In [18]:
#DQN

import os
import numpy as np
import cv2
import torch
import torch.nn as nn
import torch.optim as optim
from torch.utils.data import DataLoader, TensorDataset
from sklearn.model_selection import train_test_split
from sklearn.preprocessing import LabelEncoder
from torchvision.transforms import ToTensor

# Specify the base directory
base_dir = 'Desktop/Saved/'

# Specify the dimensions of your spectrogram images
height, width, channels = 64, 64, 3  # Adjust these dimensions based on your actual spectrogram size

# Function to load and preprocess an image
def load_and_preprocess_image(file_path):
    img = cv2.imread(file_path)
    img = cv2.resize(img, (width, height))
    img_array = img / 255.0  # Normalize pixel values to [0, 1]
    return np.transpose(img_array, (2, 0, 1))  # Adjust the image dimensions for PyTorch

# Function to build the DQN model using PyTorch
class DQNModel(nn.Module):
    def __init__(self, input_shape, num_classes):
        super(DQNModel, self).__init__()
        self.conv1 = nn.Conv2d(in_channels=channels, out_channels=32, kernel_size=3, stride=1, padding=1)
        self.pool1 = nn.MaxPool2d(kernel_size=2, stride=2)
        self.conv2 = nn.Conv2d(in_channels=32, out_channels=64, kernel_size=3, stride=1, padding=1)
        self.pool2 = nn.MaxPool2d(kernel_size=2, stride=2)
        self.flatten = nn.Flatten()
        self.fc1 = nn.Linear(64 * (height // 4) * (width // 4), 64)
        self.fc2 = nn.Linear(64, num_classes)

    def forward(self, x):
        x = self.pool1(torch.relu(self.conv1(x)))
        x = self.pool2(torch.relu(self.conv2(x)))
        x = self.flatten(x)
        x = torch.relu(self.fc1(x))
        x = self.fc2(x)
        return x

# Iterate over all actors, emotions, emotional intensities, statements, and repetitions
all_data = []
all_labels = []

for actor in range(1, 25):
    for emotion in range(1, 9):
        for intensity in range(1, 3):
            for statement in range(1, 3):
                for repetition in range(1, 3):
                    # Generate the file path based on the filename identifiers
                    file_name = f'03-01-{emotion:02d}-{intensity:02d}-{statement:02d}-{repetition:02d}-{actor:02d}'
                    file_path = os.path.join(base_dir, f'Actor_{actor:02d}', f'03-01-{emotion:02d}-{intensity:02d}-{statement:02d}-{repetition:02d}-{actor:02d}', 'mono_data-channel-frequency.png')

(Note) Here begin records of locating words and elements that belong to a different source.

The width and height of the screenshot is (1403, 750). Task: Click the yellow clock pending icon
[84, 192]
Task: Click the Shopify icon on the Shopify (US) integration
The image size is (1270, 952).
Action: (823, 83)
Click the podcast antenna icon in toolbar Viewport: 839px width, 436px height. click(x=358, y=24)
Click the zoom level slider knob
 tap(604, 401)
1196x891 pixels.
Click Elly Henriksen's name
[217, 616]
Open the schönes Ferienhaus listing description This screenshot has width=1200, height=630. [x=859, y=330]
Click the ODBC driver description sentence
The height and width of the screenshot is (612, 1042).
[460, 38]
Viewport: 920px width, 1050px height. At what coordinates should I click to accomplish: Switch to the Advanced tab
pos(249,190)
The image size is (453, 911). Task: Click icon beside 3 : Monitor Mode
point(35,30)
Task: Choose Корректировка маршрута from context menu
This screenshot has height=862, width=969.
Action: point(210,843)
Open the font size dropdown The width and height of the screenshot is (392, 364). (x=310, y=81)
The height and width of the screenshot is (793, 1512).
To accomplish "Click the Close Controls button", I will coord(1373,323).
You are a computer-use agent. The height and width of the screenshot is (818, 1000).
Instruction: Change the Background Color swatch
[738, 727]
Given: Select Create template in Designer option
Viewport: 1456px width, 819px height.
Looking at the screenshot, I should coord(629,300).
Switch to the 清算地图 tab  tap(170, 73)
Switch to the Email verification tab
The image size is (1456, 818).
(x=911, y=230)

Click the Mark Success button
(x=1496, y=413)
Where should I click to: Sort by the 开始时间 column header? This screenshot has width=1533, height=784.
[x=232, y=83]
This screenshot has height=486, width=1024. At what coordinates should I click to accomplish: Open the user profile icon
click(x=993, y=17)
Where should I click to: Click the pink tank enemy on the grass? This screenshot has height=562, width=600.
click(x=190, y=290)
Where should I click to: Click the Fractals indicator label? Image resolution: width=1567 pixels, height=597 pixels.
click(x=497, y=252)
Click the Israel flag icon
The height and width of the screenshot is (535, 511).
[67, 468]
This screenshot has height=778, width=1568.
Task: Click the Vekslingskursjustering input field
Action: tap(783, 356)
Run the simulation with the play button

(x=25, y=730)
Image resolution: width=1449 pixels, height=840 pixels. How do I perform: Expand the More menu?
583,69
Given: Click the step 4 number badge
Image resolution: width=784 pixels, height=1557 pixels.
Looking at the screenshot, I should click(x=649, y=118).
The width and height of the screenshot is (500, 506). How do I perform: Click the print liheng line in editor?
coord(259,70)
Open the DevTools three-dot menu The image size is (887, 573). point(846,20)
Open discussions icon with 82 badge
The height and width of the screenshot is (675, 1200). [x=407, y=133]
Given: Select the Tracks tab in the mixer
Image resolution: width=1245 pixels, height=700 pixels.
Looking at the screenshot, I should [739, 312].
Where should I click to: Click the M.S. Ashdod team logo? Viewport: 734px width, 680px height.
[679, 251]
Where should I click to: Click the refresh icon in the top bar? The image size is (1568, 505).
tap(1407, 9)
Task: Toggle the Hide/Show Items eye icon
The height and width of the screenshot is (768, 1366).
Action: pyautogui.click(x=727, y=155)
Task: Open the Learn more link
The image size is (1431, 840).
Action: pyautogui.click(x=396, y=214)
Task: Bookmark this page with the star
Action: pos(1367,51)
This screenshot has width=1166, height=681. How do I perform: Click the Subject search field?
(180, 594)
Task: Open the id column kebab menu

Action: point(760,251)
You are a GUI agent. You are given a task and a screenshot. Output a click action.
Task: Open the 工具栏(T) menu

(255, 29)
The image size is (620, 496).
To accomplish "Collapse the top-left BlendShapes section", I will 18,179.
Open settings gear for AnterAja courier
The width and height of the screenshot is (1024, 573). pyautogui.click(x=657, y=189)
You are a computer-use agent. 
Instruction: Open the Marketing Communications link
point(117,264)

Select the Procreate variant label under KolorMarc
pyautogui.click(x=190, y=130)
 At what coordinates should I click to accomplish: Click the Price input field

                    # Check if the file exists
                    if os.path.exists(file_path):
                        # Load and preprocess the image
                        spectrogram = load_and_preprocess_image(file_path)

                        # Append data and labels
                        all_data.append(spectrogram)
                        all_labels.append(f'{emotion:02d}-{intensity:02d}')

                        print(f'Processed: {file_path}')
                    else:
                        print(f'File not found: {file_path}')

# Convert lists to NumPy arrays
all_data = np.array(all_data)
all_labels = np.array(all_labels)

# Encode emotion and intensity labels
label_encoder = LabelEncoder()
encoded_labels = label_encoder.fit_transform(all_labels)
num_classes = len(label_encoder.classes_)

# Convert labels to PyTorch tensors
encoded_labels = torch.tensor(encoded_labels, dtype=torch.long)
all_data = torch.tensor(all_data, dtype=torch.float32)

# Split the data into training and testing sets
train_data, test_data, train_labels, test_labels = train_test_split(
    all_data, encoded_labels, test_size=0.2, random_state=42
)

# Build the DQN model using PyTorch
model = DQNModel(input_shape=(channels, height, width), num_classes=num_classes)
criterion = nn.CrossEntropyLoss()
optimizer = optim.Adam(model.parameters(), lr=0.001)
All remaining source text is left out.